Durchlauchtigster Herzog,
Gnädigster Fürst und Herr!

Euer Durchlaucht haben geruht, über das hier wieder beygebogene Gesuch der Intestat-Erben des jüngst verstorbenen Raths Kraus von Unterzeichnetem einen gutachtlichen Bericht zu erfordern, welchen derselbe nicht besser zu erstatten glaubt, als wenn er das ihm bekannte Verhältniß umständlich schildert.

Obgleich über die der Fürstlichen Zeichen-Schule zuständigen Musterzeichnungen und andre Kunstwerke niemals ein förmliches Inventarium gefertigt worden; so hat doch Rath Kraus selbst in der letzten Zeit, vor einer von ihm unternommenen Reise, alle dergleichen Blätter in einen Schrank gebracht und solche dem Kupferstecher Müller, welcher überhaupt mit seinen Verhältnissen bekannt gewesen, übergeben, wodurch denn die Hauptsache ziemlich ins Reine gekommen.

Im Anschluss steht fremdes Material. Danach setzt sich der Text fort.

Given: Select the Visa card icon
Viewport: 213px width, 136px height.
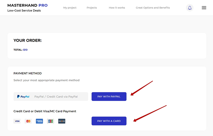Looking at the screenshot, I should pyautogui.click(x=17, y=121).
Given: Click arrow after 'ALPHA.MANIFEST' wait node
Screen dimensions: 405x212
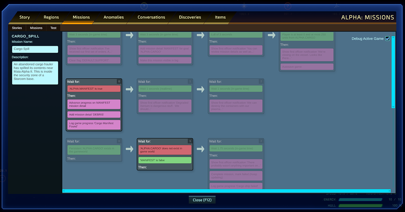Looking at the screenshot, I should coord(129,89).
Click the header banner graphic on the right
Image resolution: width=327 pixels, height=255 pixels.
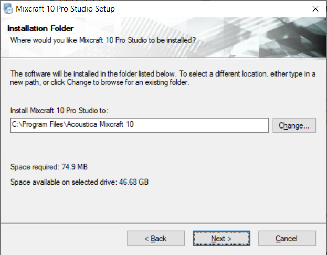[283, 37]
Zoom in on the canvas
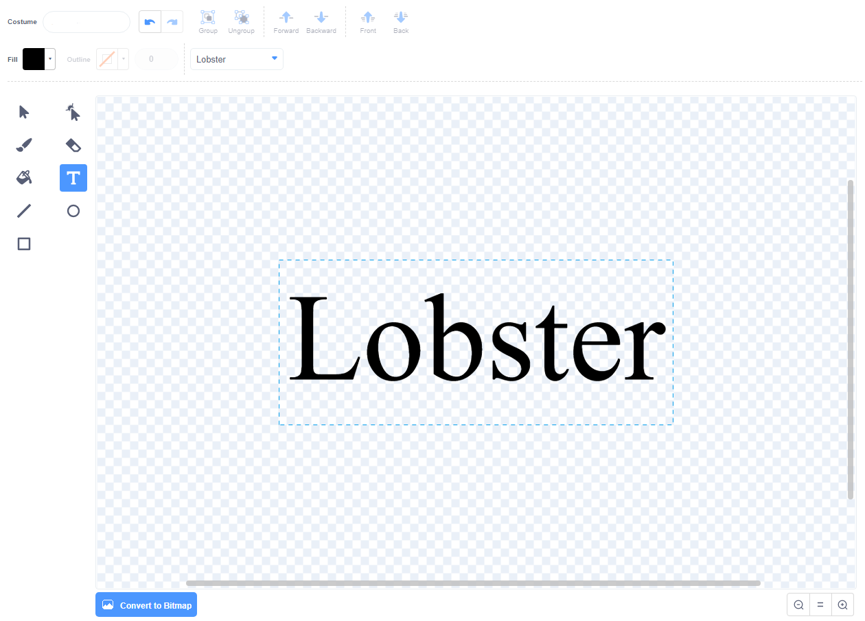This screenshot has height=621, width=865. [842, 605]
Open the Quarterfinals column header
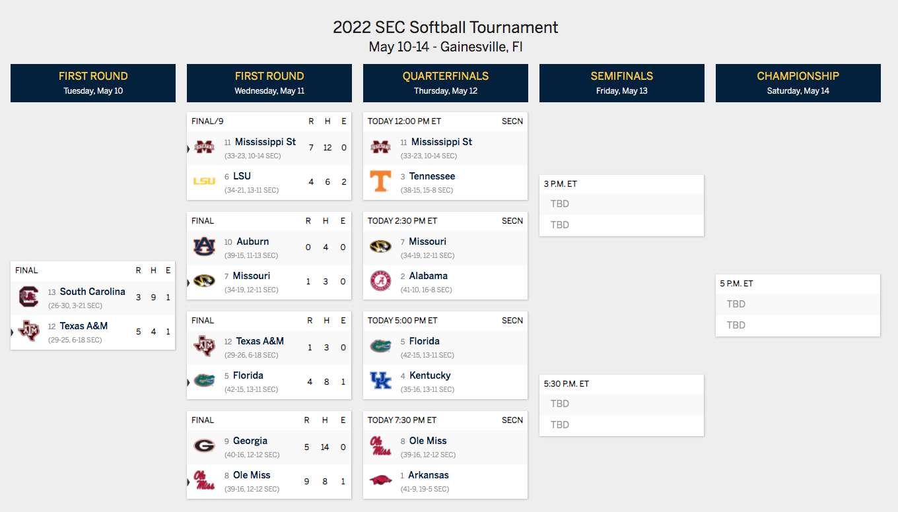 (446, 83)
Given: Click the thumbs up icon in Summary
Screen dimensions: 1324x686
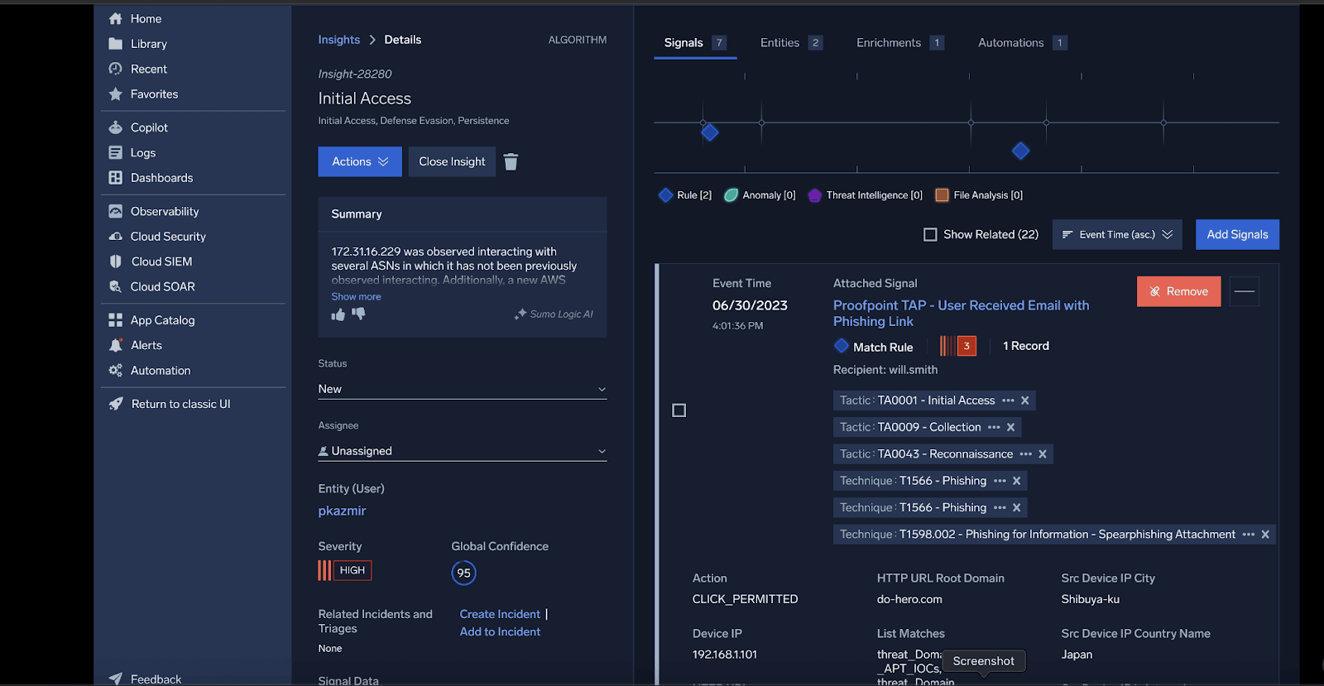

Jedoch befinden sich unter der Krausischen Verlassenschaft noch manche Dinge an Gemählden und Kupferstichen, vielleicht auch Zeichnungen, welche früher aus Euer Durchlaucht Schatulle angeschafft und bey demselben niedergelegt worden. Diese sind theils mir selbst, theils dem Legationsrath Bertuch, nicht weniger den Unterlehrern bekannt; und so würden sich die- [255] selben, bey der Entsiegelung, leicht von dem übrigen Nachlaß absondern lassen.

Was nun, wenn dieses geschehen, an Plänen, Zeichnungen und Musterblättern, welche dem Rath Kraus eigenthümlich angehört, noch übrig bleiben würde, und in wiefern die Abtretung derselben der Zeichen-Schule nützlich seyn könne, darüber läßt sich, ohne nähere Einsicht in die Dinge, kein Urtheil fällen.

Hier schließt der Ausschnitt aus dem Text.